◆ **WORK ORDER 1**
Rewrite the passage on personal messes starting at "If we were to" and ending at "and clinical psychologist.", replacing "messes" with "troubles".
◆ **WORK ORDER 2**
List the inhabitants that the passage on personal messes names in parentheses.

◆ **DOCUMENT TEXT**
=== Section Start ===
If we were to wear the same eye glasses, as detailed above, when with the individual messes in individual lives from a social and a cultural perspective, let’s see if we can find a place for the religious sector to play a significant role both in prevention and in intervening when we fall into our messes. This is not to say that each of us bears considerable, if not absolute, responsibility, for the messes we find ourselves in. Indeed, discerning that personal responsibility, identifying it, acknowledging it, and fully confronting it is such an important and personal process that it often requires different and perhaps even additional support than is available from either or both medical and/or legal professionals, including the ubiquitous and recently applauded social worker, and clinical psychologist.

Coming to grips with those inhabitants (voices, faces, themes, and patterns) that might be running through our psychic mess, is a matter of pausing to look into our own mirror, in a manner of concentration, hope and imagination that begins to open to how we might ‘see’ the situation slightly more objectively.
=== Section End ===
◆ **SOURCE DATA**
=== Section Start ===
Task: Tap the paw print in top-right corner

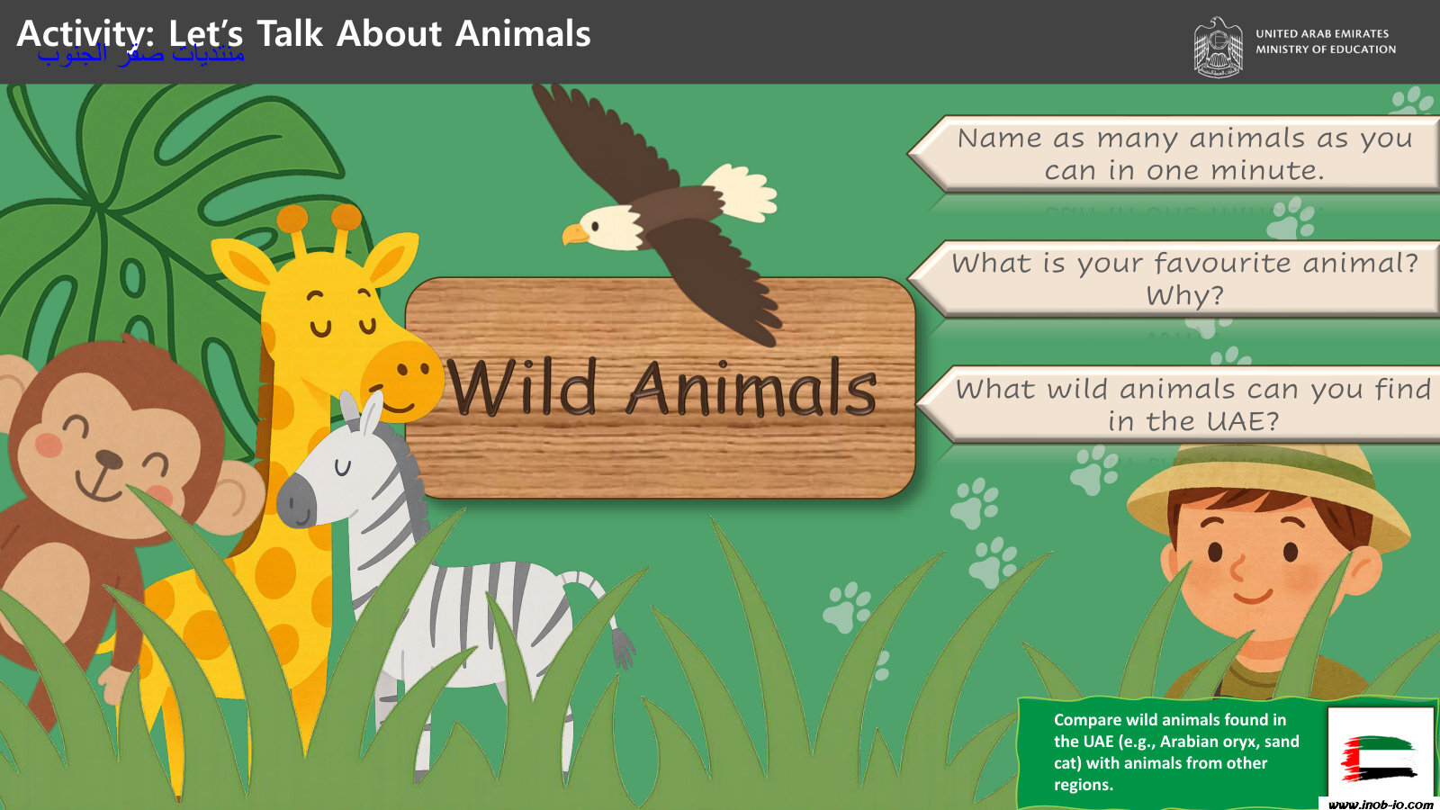Action: (x=1411, y=101)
=== Section End ===
◆ **ANSWER SECTION 1**
If we were to wear the same eye glasses, as detailed above, when with the individual troubles in individual lives from a social and a cultural perspective, let’s see if we can find a place for the religious sector to play a significant role both in prevention and in intervening when we fall into our troubles. This is not to say that each of us bears considerable, if not absolute, responsibility, for the troubles we find ourselves in. Indeed, discerning that personal responsibility, identifying it, acknowledging it, and fully confronting it is such an important and personal process that it often requires different and perhaps even additional support than is available from either or both medical and/or legal professionals, including the ubiquitous and recently applauded social worker, and clinical psychologist.

◆ **ANSWER SECTION 2**
voices, faces, themes, patterns